Depois da esperada vitória dos Trabalhistas no Reino Unido, a vitória não esperada da Nova Frente Popular em França, mesmo tendo em conta a diferença de contexto, não deixa de trazer uma réstia de esperança à política de esquerda na Europa e a exigência de um estudo dos resultados e das suas possíveis implicações.
Contrariando as sondagens que iam noutro sentido e o papel da comunicação social que lhe não era favorável, em poucos dias foi possível engendrar uma coligação de partidos capaz de alcançar a vitória na segunda volta, ultrapassando os liberais de Macron e a extrema-direita de Le Pen.
Independentemente do que venha a suceder, esta vitória faz com que a esperança ganhe força na Europa, sem evidentemente, negar as muitas dificuldades.
Como é hábito, os comentadores portugueses, para além de colocarem, sem arrepios de consciência, no mesmo prato da balança a extrema-esquerda e a extrema-direita nas suas intervenções, quando se confrontaram com a realidade dos resultados, procuraram menorizar essa vitória, apresentando as mais estapafúrdias alegações, quer sobre as dificuldades que se colocam à governação à esquerda, quer com as costumeiras ameaças económicas e financeiras, como a queda da bolsa e outras, até com dificuldades trazidas aos Jogos Olímpicos que terão lugar em Paris.

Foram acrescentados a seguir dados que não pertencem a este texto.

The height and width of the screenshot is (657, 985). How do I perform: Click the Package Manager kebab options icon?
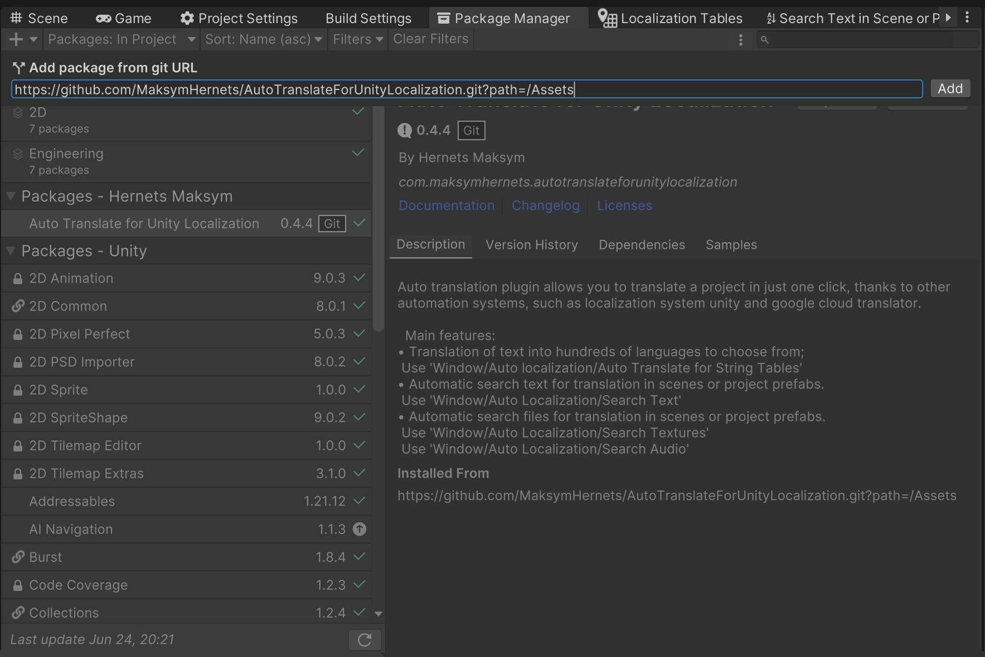click(741, 39)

Uma das causas possíveis, que pode ser aduzida para o crescimento da extrema-direita na Europa e para o recuo da esquerda, pode ser a falta de um programa comum das esquerdas que se oponha com eficácia às narrativas do neoliberalismo e que dê confiança ao povo de esquerda, aos trabalhadores e aos jovens. Foi isso que a Nova Frente Popular conseguiu em França.
Uma das características comuns às esquerdas, não necessariamente má, reside no facto destas apresentarem propostas políticas diferentes para o futuro e perspectivas diferenciadas para a sociedade, tendo, no entanto, no quotidiano muitos princípios e valores comuns, bem como a aspiração de construção de uma sociedade mais justa.
Sabemos que há alguma erosão eleitoral dos partidos de esquerda na Europa, mas são vários os apelos a convergências, como resposta ao crescimento da extrema-direita, a Nova Frente Popular Francesa mostra que o esforço vale a pena.
Para que a convergência seja viável é preciso que os partidos de esquerda ultrapassem o sectarismo dos seus posicionamentos, saibam estabelecer um diálogo aberto, saibam ouvir-se e respeitar-se, dialoguem e construam novas pontes na defesa do património cultural comum, da justiça social à defesa dos direitos humanos e à ecologia , capazes de forjar um programa mínimo comum que permita fazer frente às narrativas neoliberais e combater culturalmente as políticas antissociais da direita e da extrema-direita.
Também há direcções partidárias que, embora se reclamem de esquerda, para manter alguns privilégios adquiridos, não hesitam em aceitar e promover as formulações da direita, traindo assim os projectos dos seus apoiantes e criando condições para que estes, busquem soluções mais há direita, iludidos pelo simplismo dos populistas.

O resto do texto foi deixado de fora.